[WORK INSTRUCTIONS]
Scale the items between the lines holding "Click the Alarm volume slider handle" and "(548, 1070)", inclusive, by writing those lines out again with the request text kept and every coordinate in the answers multiplied by 0.35 and rounded to a whole number, halves up. Give only these lines and leave the pictures out.

── DATA

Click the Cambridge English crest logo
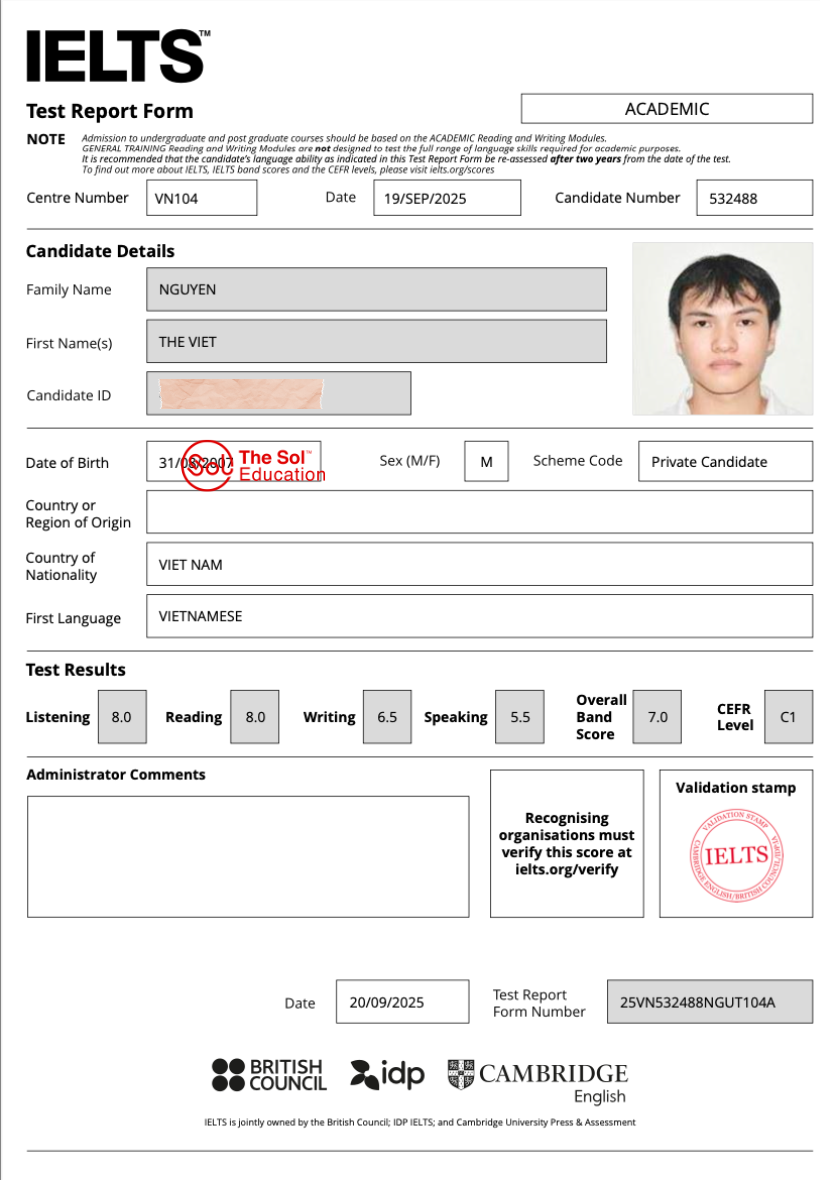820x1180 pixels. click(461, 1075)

────
── DATA

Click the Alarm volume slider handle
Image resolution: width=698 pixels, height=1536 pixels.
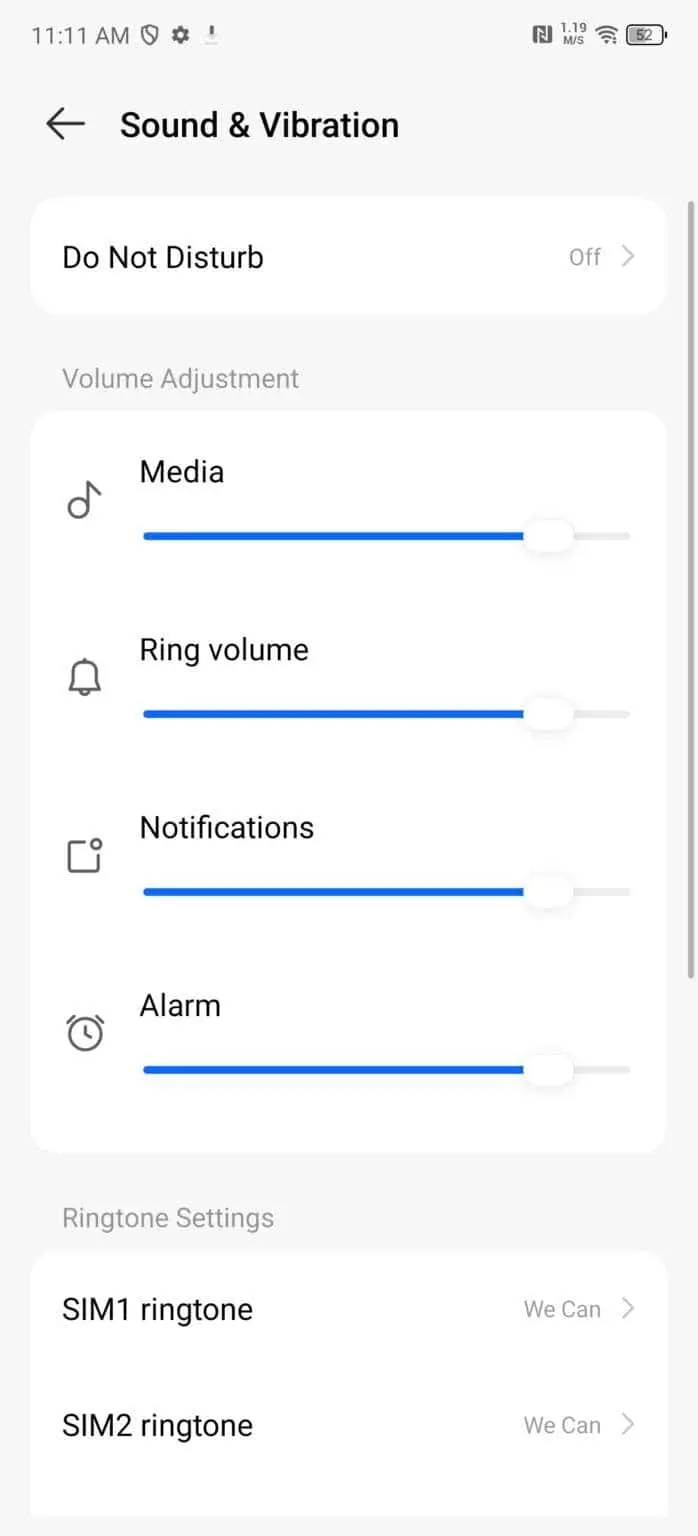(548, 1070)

────
── DATA

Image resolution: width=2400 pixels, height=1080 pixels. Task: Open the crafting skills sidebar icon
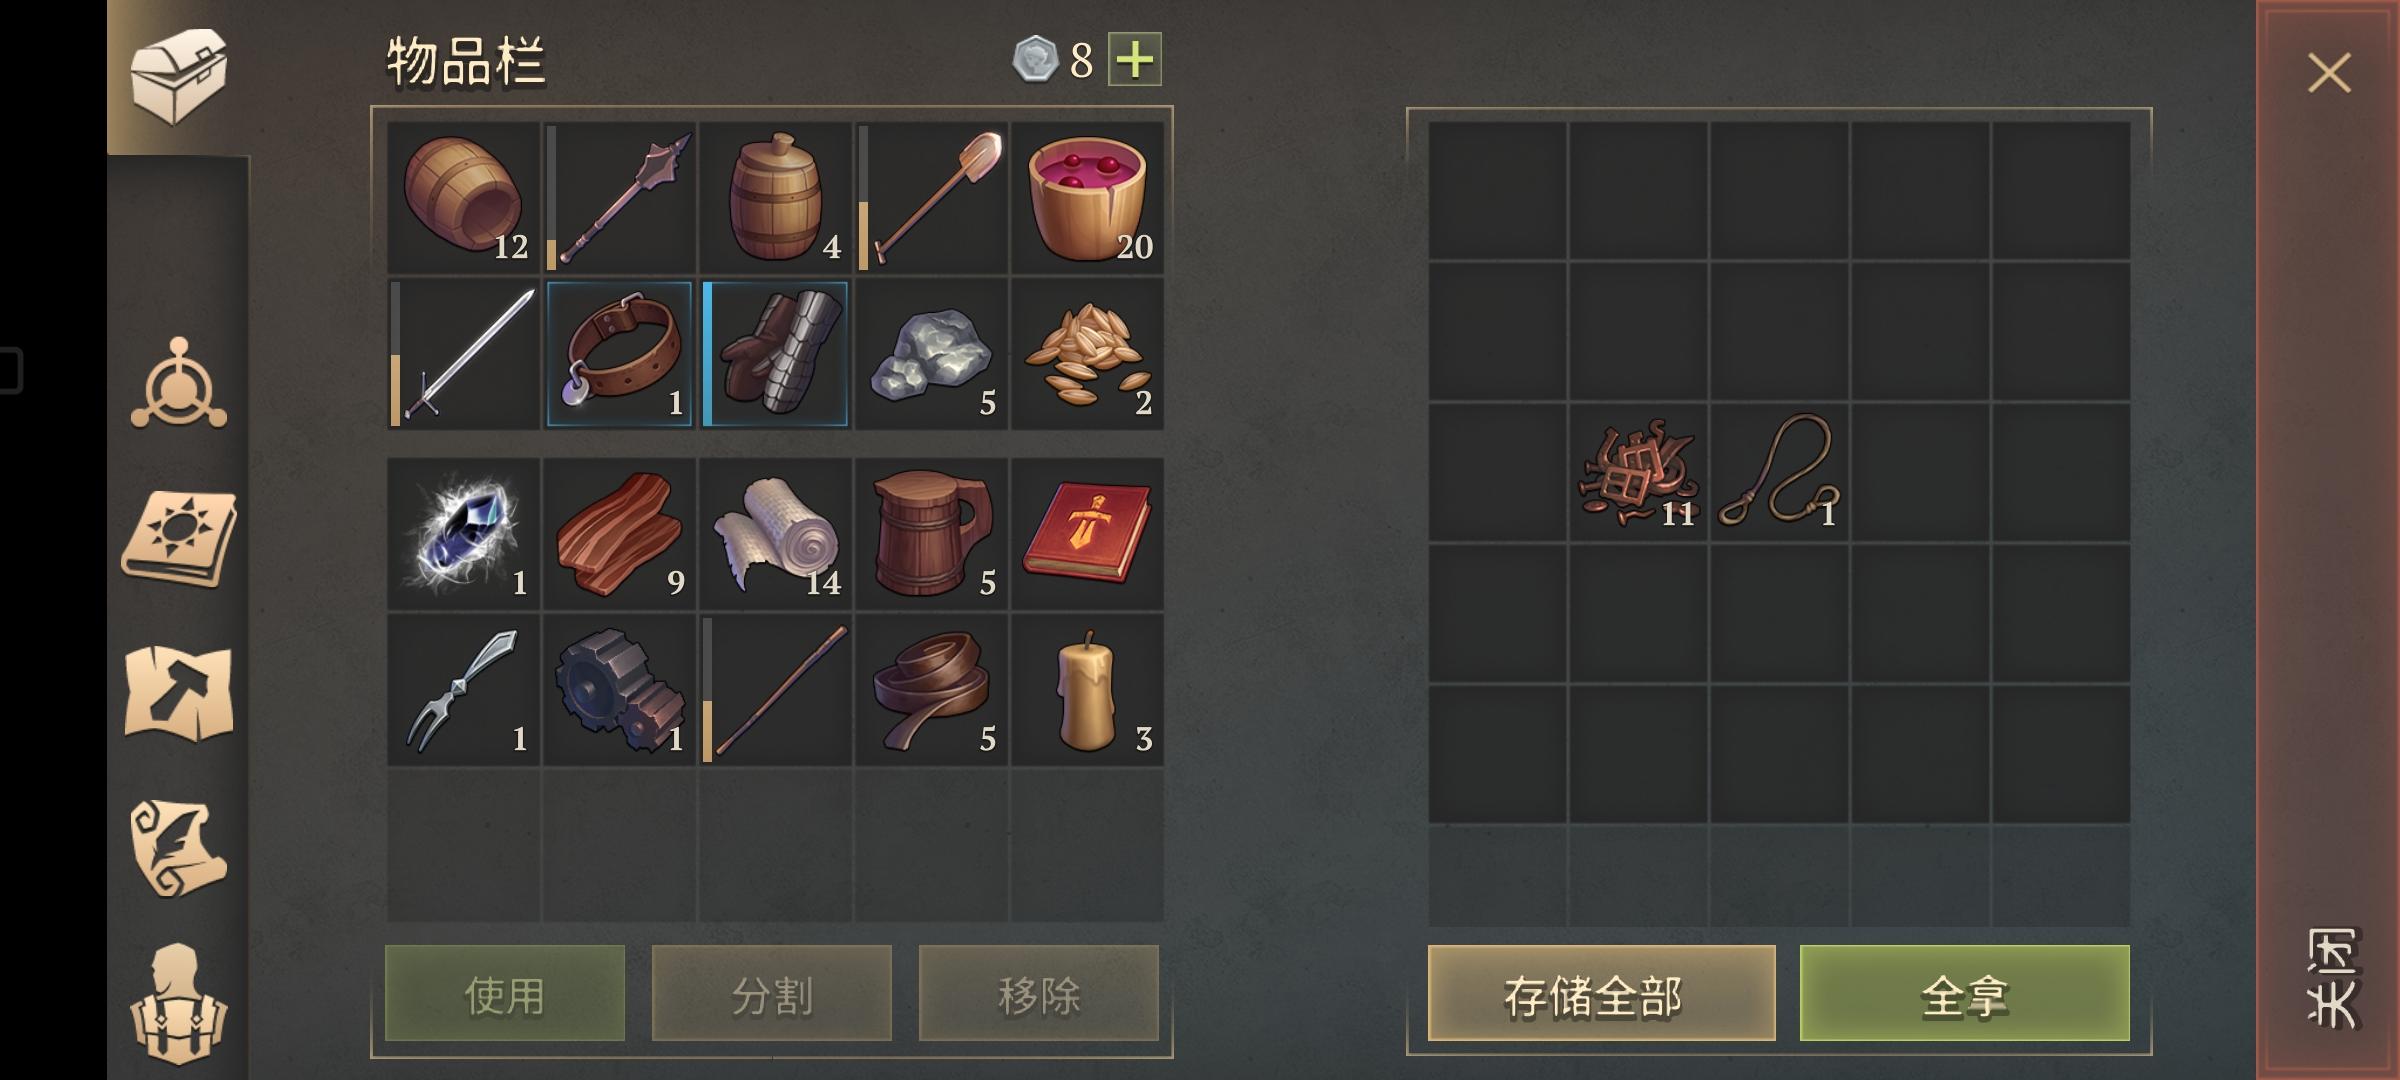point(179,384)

────

[RESULT OF THE EXERCISE]
Click the Alarm volume slider handle
Image resolution: width=698 pixels, height=1536 pixels.
(192, 375)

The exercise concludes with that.